Solti Imre, Cooke Colin R, Xia Fei, Wurfel Mark M
Department of Medical Education and Biomedical Informatics, University of Washington, Seattle WA.
Proceedings (IEEE Int Conf Bioinformatics Biomed). 2009 Nov;2009:314-319. doi: 10.1109/BIBMW.2009.5332081.
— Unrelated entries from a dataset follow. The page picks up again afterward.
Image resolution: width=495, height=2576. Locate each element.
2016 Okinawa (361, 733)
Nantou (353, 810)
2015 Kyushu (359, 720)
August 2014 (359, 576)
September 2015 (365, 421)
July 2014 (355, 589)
This paper compares the performance of keyword and machine learning-based chest x-ray report classification for Acute Lung Injury (ALI). ALI mortality is approximately 30 percent. High mortality is, in part, a consequence of delayed manual chest x-ray classification. An automated system could reduce the time to recognize ALI and lead to reductions in mortality. For our study, 96 and 857 chest x-ray reports in two corpora were labeled by domain experts for ALI. We developed a keyword and a Maximum Entropy-based classification system. Word unigram and character n-grams provided the features for the machine learning system. The Maximum Entropy algorithm with character 6-gram achieved the highest performance (Recall=0.91, Precision=0.90 and F-measure=0.91) on the 857-report corpus. This study has shown that for the classification of ALI chest x-ray reports, the machine learning approach is superior to the keyword based system and achieves comparable results to highest performing physician annotators.
本文比较了基于关键词和机器学习的急性肺损伤(ALI)胸部X光报告分类的性能。ALI的死亡率约为30%。高死亡率部分是延迟人工胸部X光分类的结果。一个自动化系统可以减少识别ALI的时间并降低死亡率。在我们的研究中,两个语料库中的96份和857份胸部X光报告由领域专家标注了ALI。我们开发了一个基于关键词和最大熵的分类系统。单词一元语法和字符n元语法为机器学习系统提供了特征。基于字符6元语法的最大熵算法在857份报告的语料库上取得了最高性能(召回率=0.91,精确率=0.90,F值=0.91)。这项研究表明,对于ALI胸部X光报告的分类,机器学习方法优于基于关键词的系统,并且取得了与表现最佳的医生标注相当的结果。